ZEIT: Wo leben in Hamburg die Frauen, die nicht geerdet sind?

Görner: In Eimsbüttel, in der Schanze, auch in Ottensen wird es immer schlimmer. Je enger die Menschen zusammenleben, desto größer wird der Hype um das Kind. Mit 14 oder 15 Jahren darf man Kinder leistungsmäßig ruhig fordern. Aber ich bin dagegen, dass man das mit Babys tut. Wenn man ein Kind bekommt, ist das ein Geschenk, an dem man sich erfreuen soll.

ZEIT: Was hilft gegen den Hype?

Görner: Nur eins: arbeiten! Wenn beide Elternteile arbeiten und erfolgreich sind, haben die gar keine Zeit, so ein Gedöns um ihr Kind zu machen. Dem Kind tut das gut. Ob die Wohnung da immer aufgeräumt ist, ist nicht so wichtig.

ZEIT: Sie sagen: Karriereeltern tun ihrem Kind gut?

Görner: Ja. Wer berufstätig ist, nützt dem eigenen Kind. Natürlich soll ein Kind nicht schon mit einem halben Jahr in die Kita kommen. Die ersten zwei, drei Jahre können Eltern im Job nur Schmalspur fahren, das muss man ganz ehrlich sagen.

ZEIT: Kann der Vater genauso da sein für das Kind wie die Mutter?

Görner: Viele glauben ja heute, man könne sich alles teilen. Aber das funktioniert in der Realität bei den wenigsten. Ich bin da ganz konservativ: Am Anfang muss die Mutter die erste Bezugsperson fürs Kind sein. Der Vater soll nach sechs bis acht Wochen wieder arbeiten gehen, sonst kracht es zu Hause.

Dieser Artikel stammt aus dem Hamburg-Teil der aktuellen ZEIT. Sie finden die Hamburg-Seiten jede Woche auch in der digitalen ZEIT.

ZEIT: Laut Umfragen wollen 80 bis 90 Prozent der Väter ihre Arbeitszeit reduzieren, um mehr für die Kinder da zu sein. Glauben Sie diesen Umfragen?

Görner: Nein, die sagen das nur, weil das politisch korrekt ist und weil die Mütter es hören möchten. Aber Vaterpflichten erfüllen und gleichzeitig Überstunden machen – das hält keiner durch.

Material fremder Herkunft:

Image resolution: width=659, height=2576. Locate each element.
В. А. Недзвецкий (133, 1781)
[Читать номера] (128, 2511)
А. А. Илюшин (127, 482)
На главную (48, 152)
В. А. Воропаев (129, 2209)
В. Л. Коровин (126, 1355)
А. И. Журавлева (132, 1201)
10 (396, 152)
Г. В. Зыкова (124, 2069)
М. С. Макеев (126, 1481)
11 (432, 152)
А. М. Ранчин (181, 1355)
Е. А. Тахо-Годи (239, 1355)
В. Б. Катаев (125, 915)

ZEIT: Sie schreiben in Ihrem Buch Die Wahrheit übers Kinderkriegen den ungeheuren Satz: "Ich persönlich plädiere inzwischen dafür, den Vater in der Regel erst dann in den Kreißsaal zu lassen, wenn das Baby schon geboren ist."

Görner: Wir können die Frauen unter der Geburt einfacher führen, wenn der Mann nicht dabei ist. Heute lesen werdende Eltern viele Bücher, und da steht dann zum Beispiel, die Frau solle sich fallen lassen und der Vater solle aufpassen, dass das Klinikpersonal keinen Blödsinn macht. Das ist doch keine Basis! Ich habe mal eine Situation erlebt, da schrie die Frau: "Ich kann nicht mehr!", und diesen Satz finde ich immer ganz toll, denn dann weiß ich, dass das Kind gleich kommt – und ich kann die beiden über die Schwelle in ihr neues Leben tragen. Doch der Mann sagte: "Hören Sie nicht? Meine Frau kann nicht mehr." Ich antwortete: "Doch, sie kann." Und er sagte: "Nein, ich kenne meine Frau viel länger als Sie, und sie kann nicht mehr." Da musste ich sagen: "Es gibt einen anderen, der nicht mehr kann. Und das sind Sie. Und deshalb gehen Sie jetzt raus." Zehn Minuten später war das Kind da.